---------- 提供された文章 ----------

礫川全次のコラムと名言

礫川全次〈コイシカワ・ゼンジ〉のコラムと名言。コラムは、その時々に思いついたことなど。名言は、その日に見つけた名言など。

佐藤明夫氏のプリント「孤高の在野史家―加藤泰造について」

2019-04-08 04:09:32 | コラムと名言

◎佐藤明夫氏のプリント「孤高の在野史家―加藤泰造について」

 家永三郎『激動七十年の歴史を生きて』(新地書房、一九八七)から、「忘れられた在野史学者加藤泰造」という文章を紹介している。本日は、その三回目。昨日は一八八~一九一ページのところを紹介したが、本日は一九三~一九六ページのところを紹介する。
 なお、本日の引用部分に関しては、〔 〕内は、礫川による注である。

---------- 提供資料 ----------

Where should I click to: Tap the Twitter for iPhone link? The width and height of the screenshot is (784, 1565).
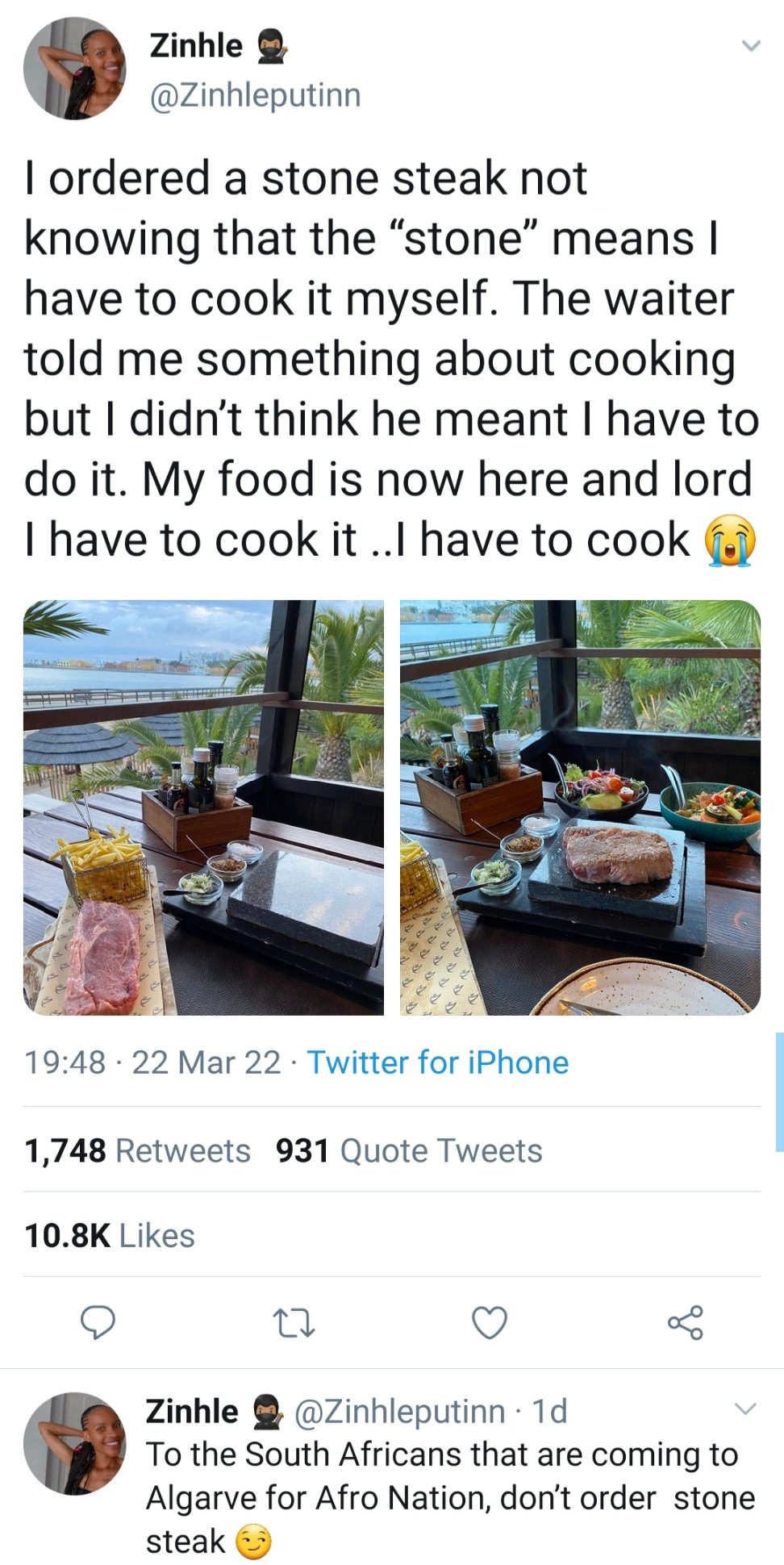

----------

**必要な作業**
A) 加藤泰造についての記事で紹介されている家永三郎の著書は、どの出版社から何年に刊行されたものですか。
B) 加藤泰造についての記事から、「2019-04-08 04:09:32 | コラムと名言」で始まり「六ページのところを紹介する。」で終わる部分をそのまま引用してください。

**順番どおりの結果**
A) 新地書房から一九八七年に刊行されました。

B)
2019-04-08 04:09:32 | コラムと名言

◎佐藤明夫氏のプリント「孤高の在野史家―加藤泰造について」

 家永三郎『激動七十年の歴史を生きて』(新地書房、一九八七)から、「忘れられた在野史学者加藤泰造」という文章を紹介している。本日は、その三回目。昨日は一八八~一九一ページのところを紹介したが、本日は一九三~一九六ページのところを紹介する。